POJ1836 双向LIS

一开始没怎么看题意，以为是要问去掉几个人能使队列由矮到高排好，看了看样例好像还真是，就直接敲了一发LIS上去，结果WA了..然后再仔细看看题目…是要求每一个士兵都能看到队列中最高和最矮那个士兵，就是队列要呈一个三角形，中间高，两边矮，所以从头和从尾开始都来一遍LIS，然后处理下就好了

Description

In the army, a platoon is composed by n soldiers. During the morning inspection, the soldiers are aligned in a straight line in front of the captain. The captain is not satisfied with the way his soldiers are aligned; it is true that the soldiers are aligned in order by their code number: 1 , 2 , 3 , … , n , but they are not aligned by their height. The captain asks some soldiers to get out of the line, as the soldiers that remain in the line, without changing their places, but getting closer, to form a new line, where each soldier can see by looking lengthwise the line at least one of the line’s extremity (left or right). A soldier see an extremity if there isn’t any soldiers with a higher or equal height than his height between him and that extremity.

Write a program that, knowing the height of each soldier, determines the minimum number of soldiers which have to get out of line.

Input

On the first line of the input is written the number of the soldiers n. On the second line is written a series of n floating numbers with at most 5 digits precision and separated by a space character. The k-th number from this line represents the height of the soldier who has the code k (1 <= k <= n).

There are some restrictions:

• 2 <= n <= 1000

• the height are floating numbers from the interval [0.5, 2.5]

Output

The only line of output will contain the number of the soldiers who have to get out of the line.

Sample Input

8

1.86 1.86 1.30621 2 1.4 1 1.97 2.2

Sample Output

4

代码

#include<iostream>
#include<cstdio>
#include<cstring>
#include<cmath>
using namespace std;

double a[1005];
int b[1005],c[1005];

int main()
{
int n;
while (scanf("%d",&n)!=EOF)
{
memset(a,0,sizeof(a));
memset(b,0,sizeof(b));
memset(c,0,sizeof(c));
for (int i = 0;i<n;i++)
scanf("%lf",&a[i]);
b[0] = 1;
for (int i = 0;i<n;i++)
{
b[i] = 1;
for (int j = 0;j<i;j++)
{
if (a[i] > a[j] && b[j]+1 > b[i])
b[i] = b[j] + 1;
}
}

c[n-1] = 1;
for (int i = n-1;i>=0;i--)
{
c[i] = 1;
for (int j = n-1;j>=i;j--)
{
if (a[i] > a[j] && c[j]+1 > c[i])
c[i] = c[j] + 1;
}
}
int maxn = 0;
for (int i = 0;i<n;i++)
for (int j = i+1;j<n;j++)
maxn = max(maxn,b[i]+c[j]);
printf("%d\n",n-maxn);
}
}

书面练习 A: 把这篇题解中以“一开始没怎么看题意”开头的那段话改写成简短的要点列表，保留主要事实。
书面练习 B: 这篇题解的代码用 #include 引入了哪些头文件？请全部列出。
书面练习 C: 照抄这篇题解中从“Write a program”起、到“code k (1 <= k <= n).”止的文字。

已存储的数据条目
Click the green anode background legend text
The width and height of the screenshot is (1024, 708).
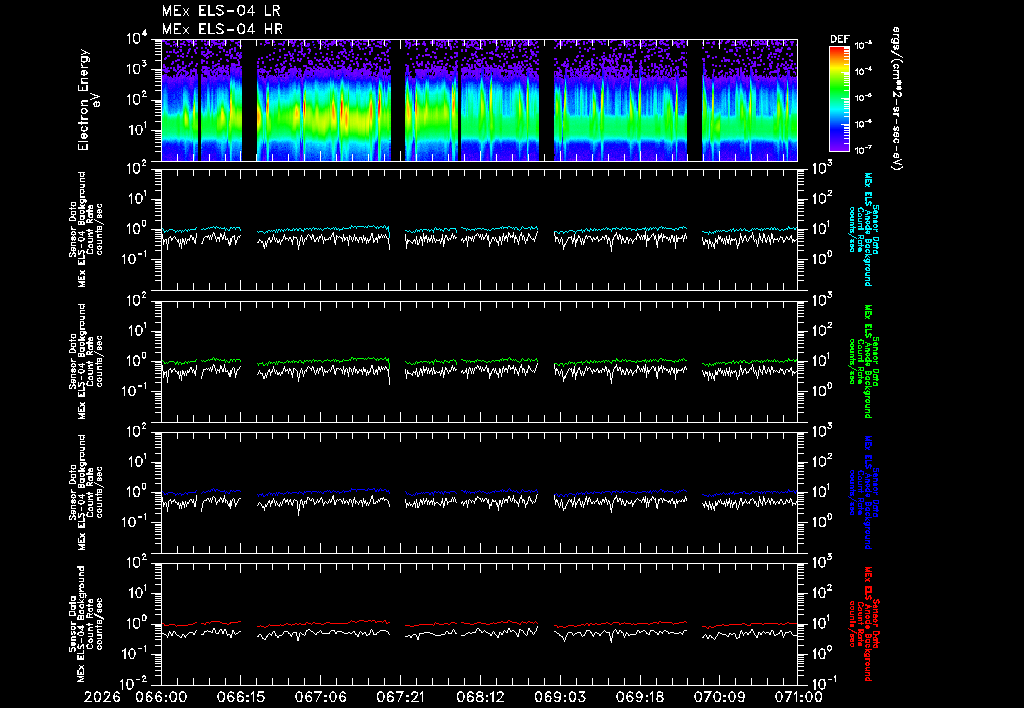click(x=863, y=361)
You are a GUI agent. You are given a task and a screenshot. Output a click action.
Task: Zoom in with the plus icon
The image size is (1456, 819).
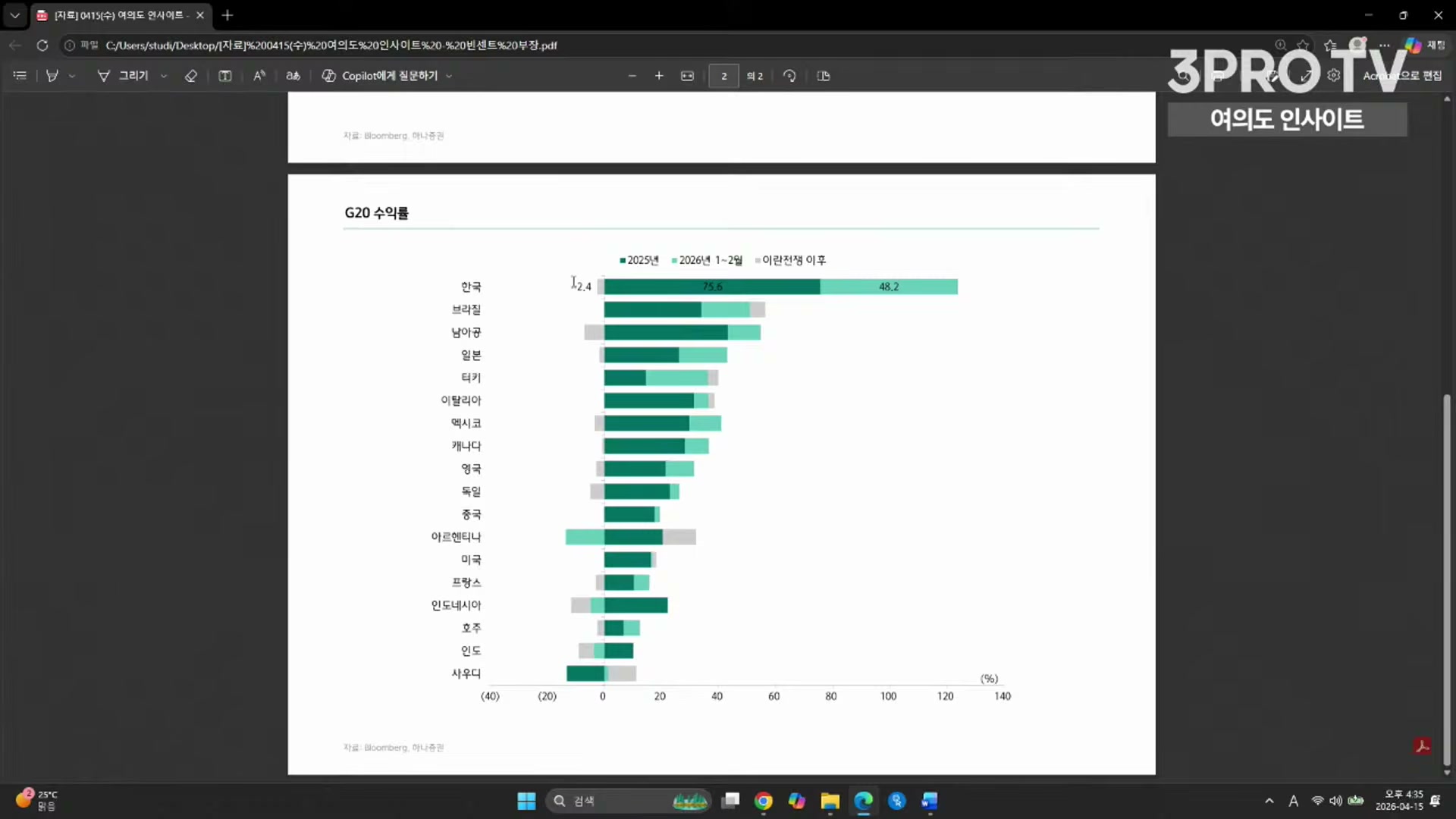pos(659,76)
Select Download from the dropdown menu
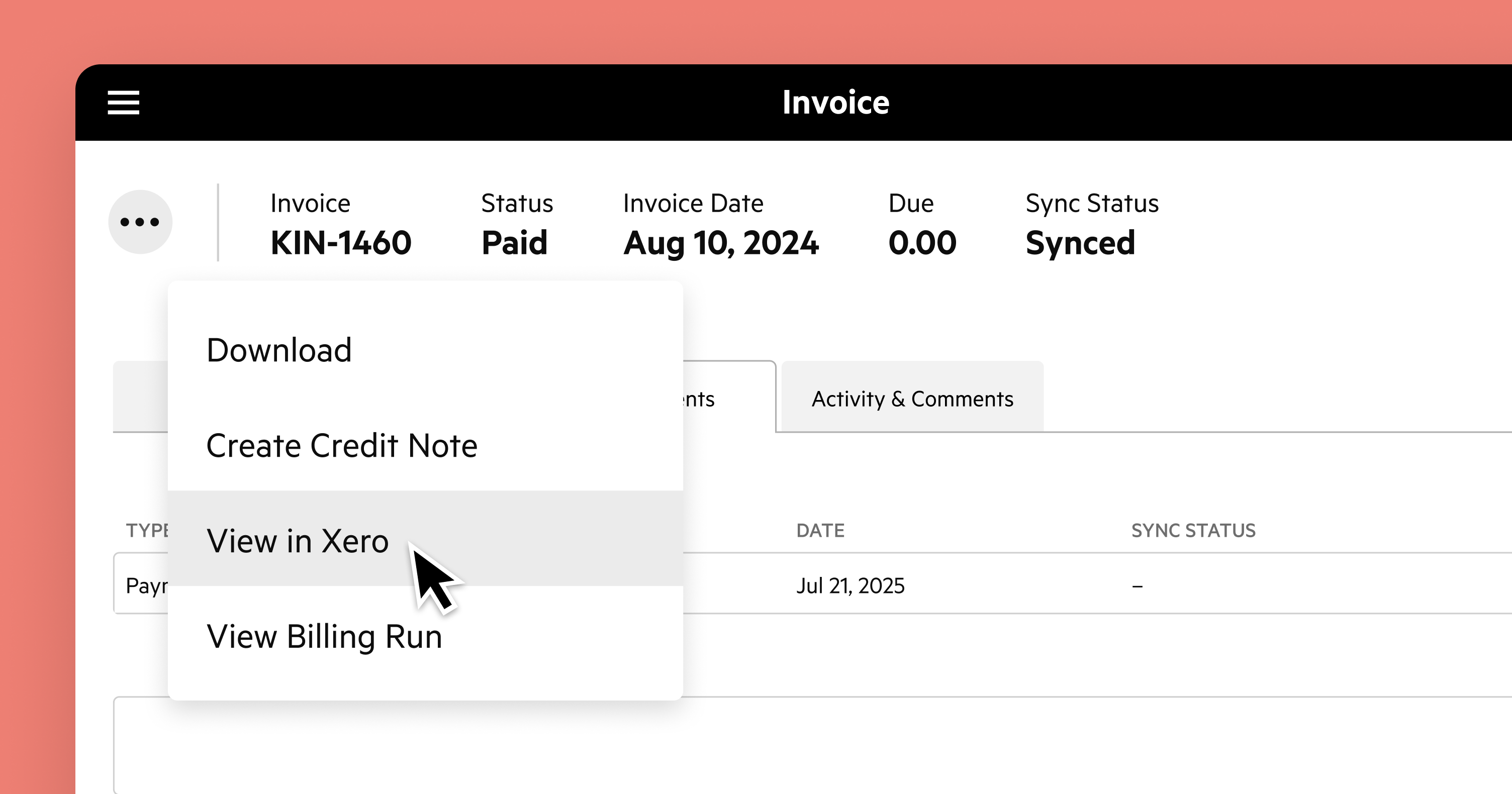Viewport: 1512px width, 794px height. tap(279, 350)
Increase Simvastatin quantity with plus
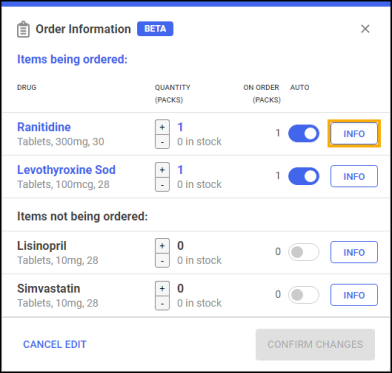 (162, 288)
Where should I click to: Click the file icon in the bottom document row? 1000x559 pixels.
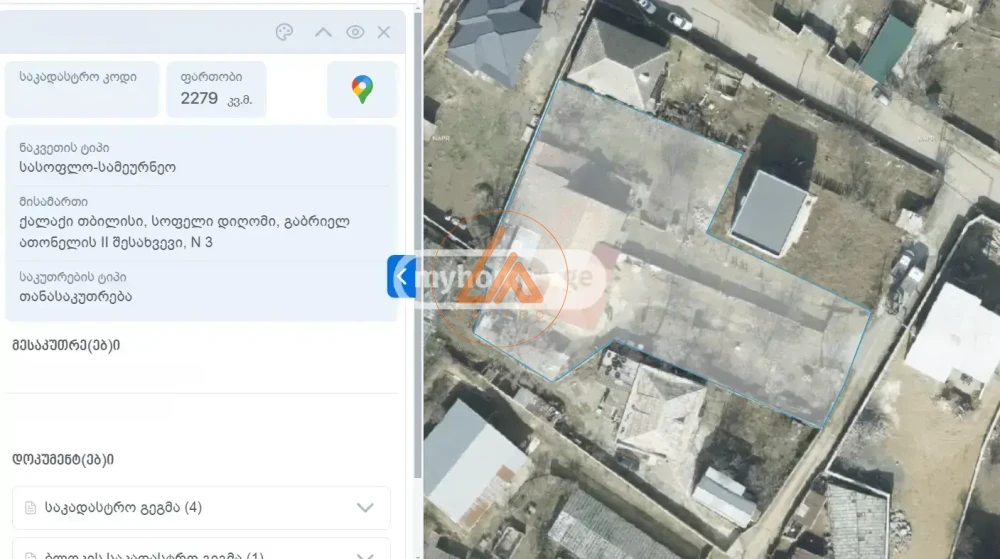click(x=30, y=554)
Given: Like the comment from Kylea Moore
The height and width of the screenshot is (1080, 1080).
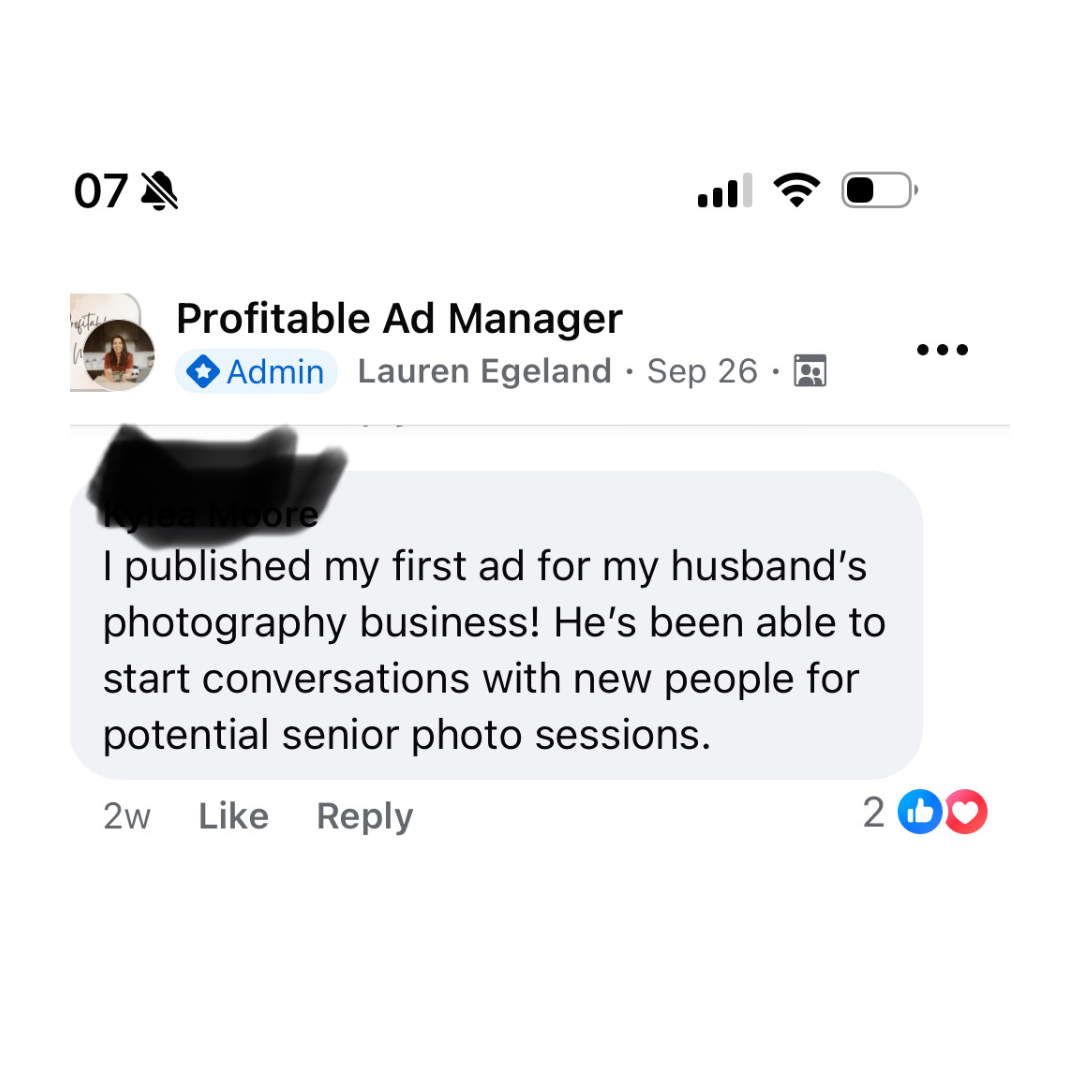Looking at the screenshot, I should pyautogui.click(x=233, y=815).
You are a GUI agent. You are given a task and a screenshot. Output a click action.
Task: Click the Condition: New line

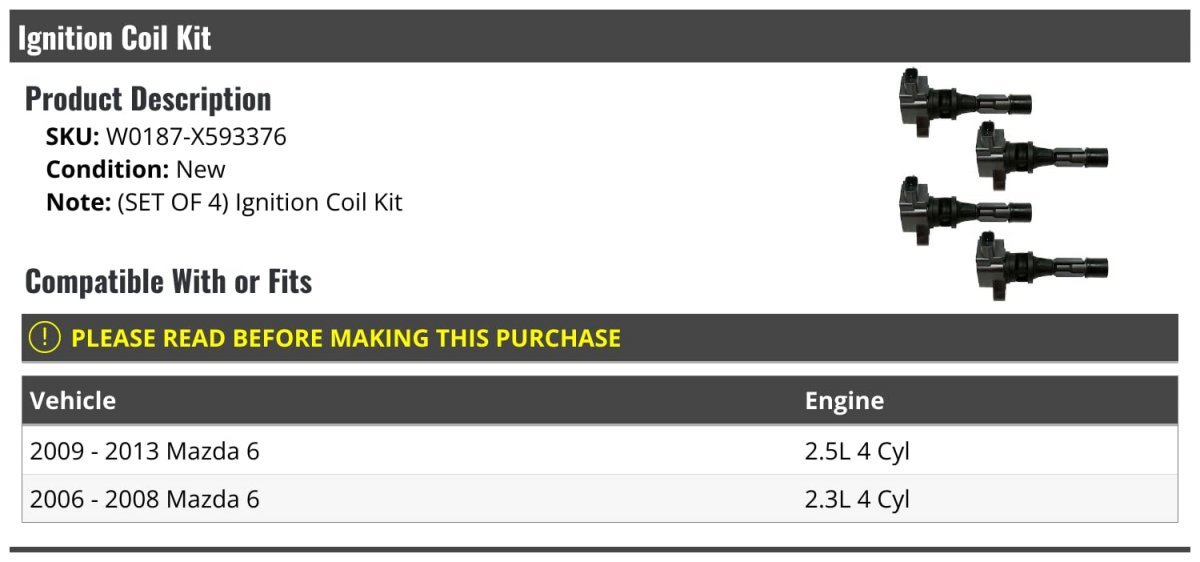pos(136,169)
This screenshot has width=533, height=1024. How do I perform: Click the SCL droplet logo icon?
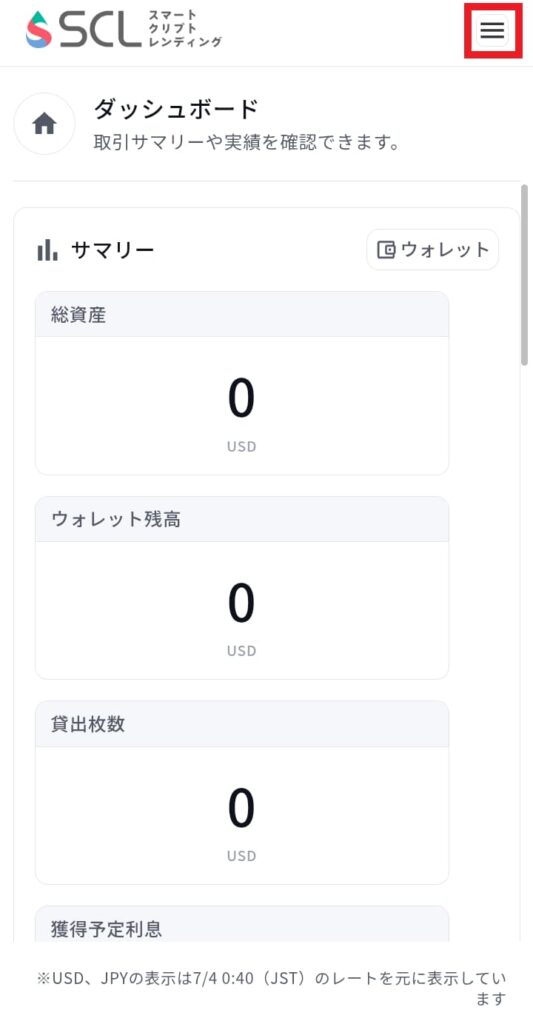[x=39, y=29]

参考答案 A:
- 起初没细看题意，以为是问去掉几个人能让队列由矮到高排好。样例看上去也对得上，就直接写了LIS，结果WA。
- 重新读题后发现，题目要求每个士兵都能看到队列中最高和最矮的士兵。也就是说，队列要呈三角形，中间高、两边矮。
- 做法：从头和从尾各做一遍LIS，再处理一下即可。

参考答案 B:
- iostream
- cstdio
- cstring
- cmath

参考答案 C:
Write a program that, knowing the height of each soldier, determines the minimum number of soldiers which have to get out of line.

Input

On the first line of the input is written the number of the soldiers n. On the second line is written a series of n floating numbers with at most 5 digits precision and separated by a space character. The k-th number from this line represents the height of the soldier who has the code k (1 <= k <= n).